### PROMPT
Please print the records verbatim, from the line holding "03 (1407, 383)" through the line holding "Accessibility Statement (175, 2445)", both included.

### DATASET ROWS
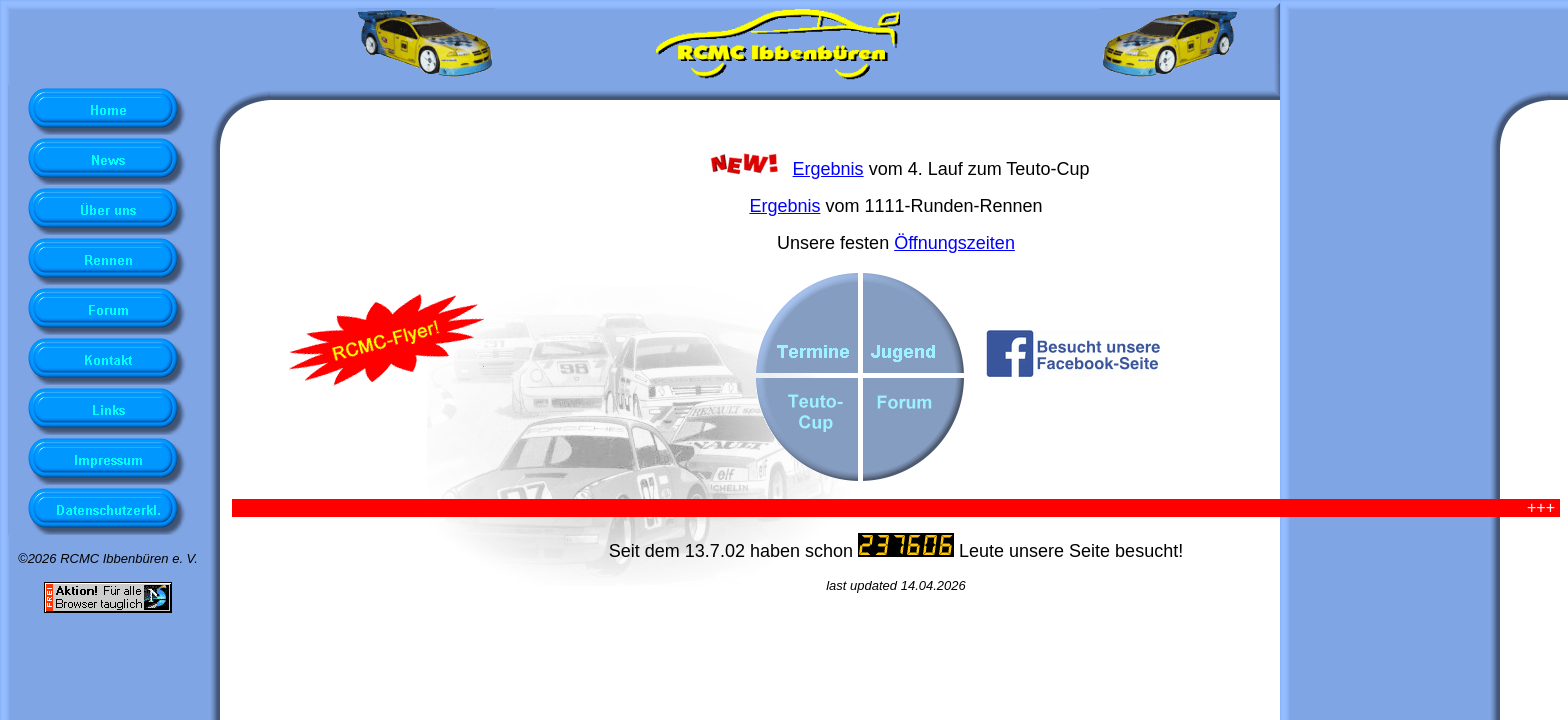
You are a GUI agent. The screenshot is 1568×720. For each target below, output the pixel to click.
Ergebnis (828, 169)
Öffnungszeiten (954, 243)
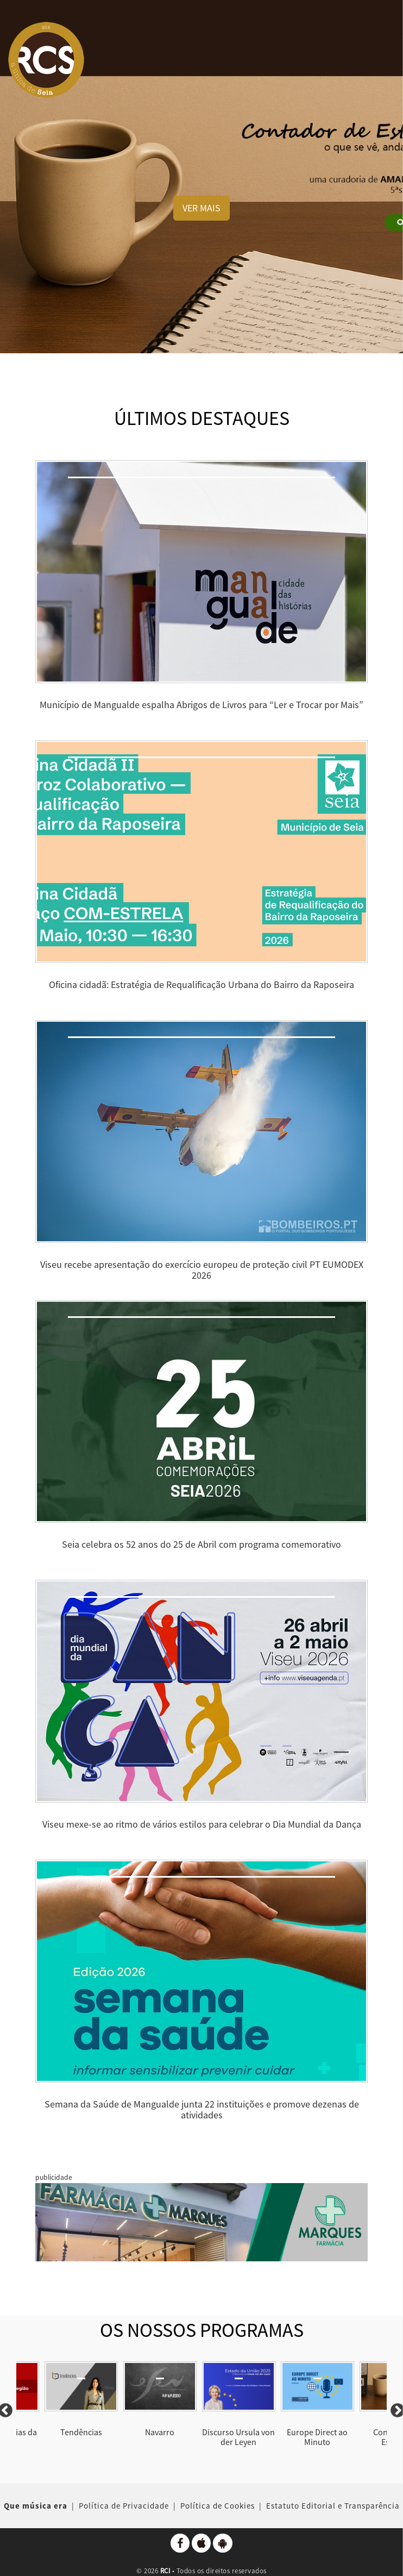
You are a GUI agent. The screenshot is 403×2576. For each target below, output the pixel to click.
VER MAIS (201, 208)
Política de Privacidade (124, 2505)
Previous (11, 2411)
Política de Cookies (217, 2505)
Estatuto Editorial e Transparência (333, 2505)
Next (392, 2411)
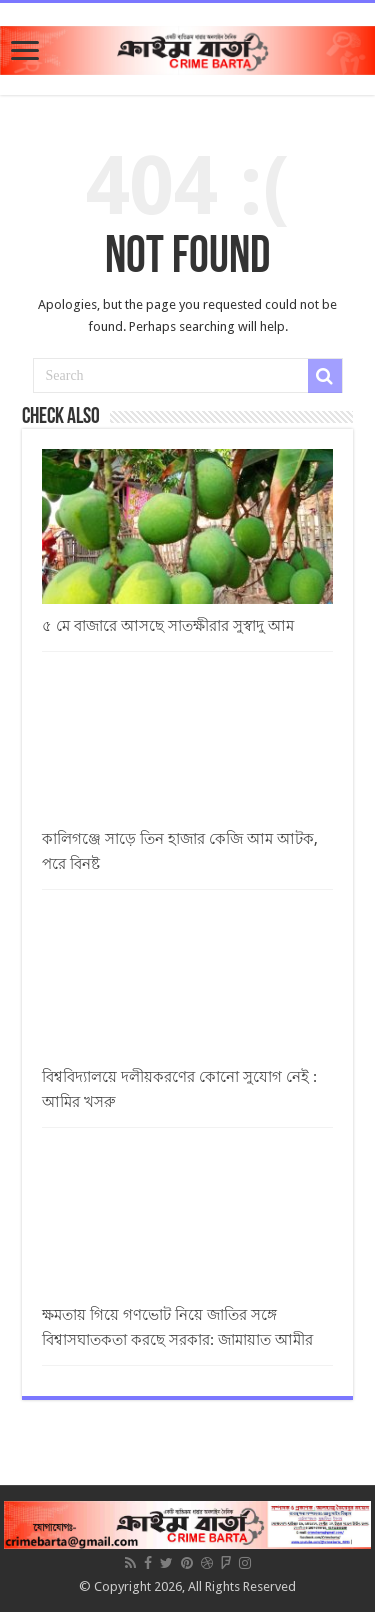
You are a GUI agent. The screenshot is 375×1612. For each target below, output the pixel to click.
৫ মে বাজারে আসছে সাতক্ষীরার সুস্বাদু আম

==

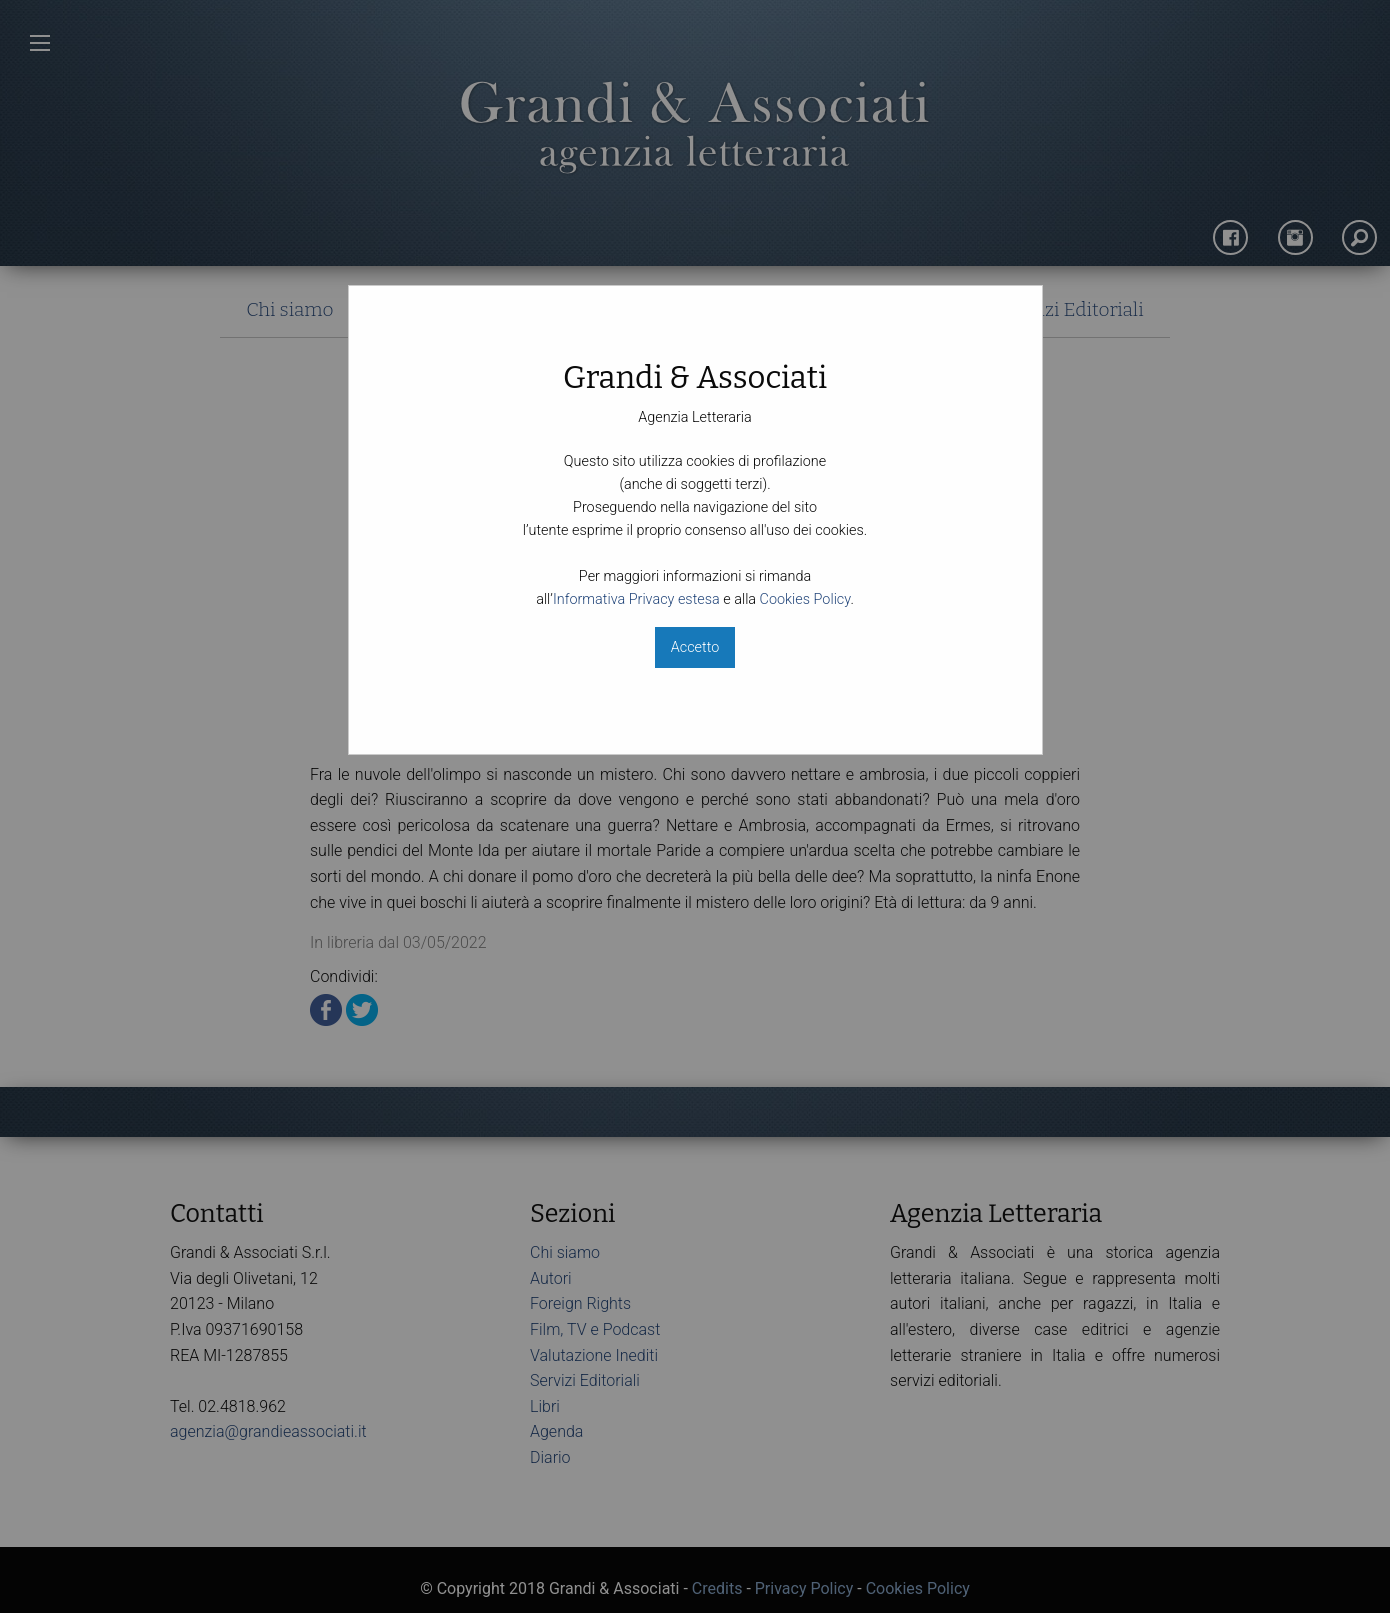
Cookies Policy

--

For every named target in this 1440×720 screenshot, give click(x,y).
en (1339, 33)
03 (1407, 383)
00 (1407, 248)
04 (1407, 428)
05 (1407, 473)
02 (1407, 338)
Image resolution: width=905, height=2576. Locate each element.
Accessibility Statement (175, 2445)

### EXERCISE RESULT
03 (1407, 383)
00 (1407, 248)
04 (1407, 428)
05 (1407, 473)
02 (1407, 338)
Image resolution: width=905, height=2576. Locate each element.
Accessibility Statement (175, 2445)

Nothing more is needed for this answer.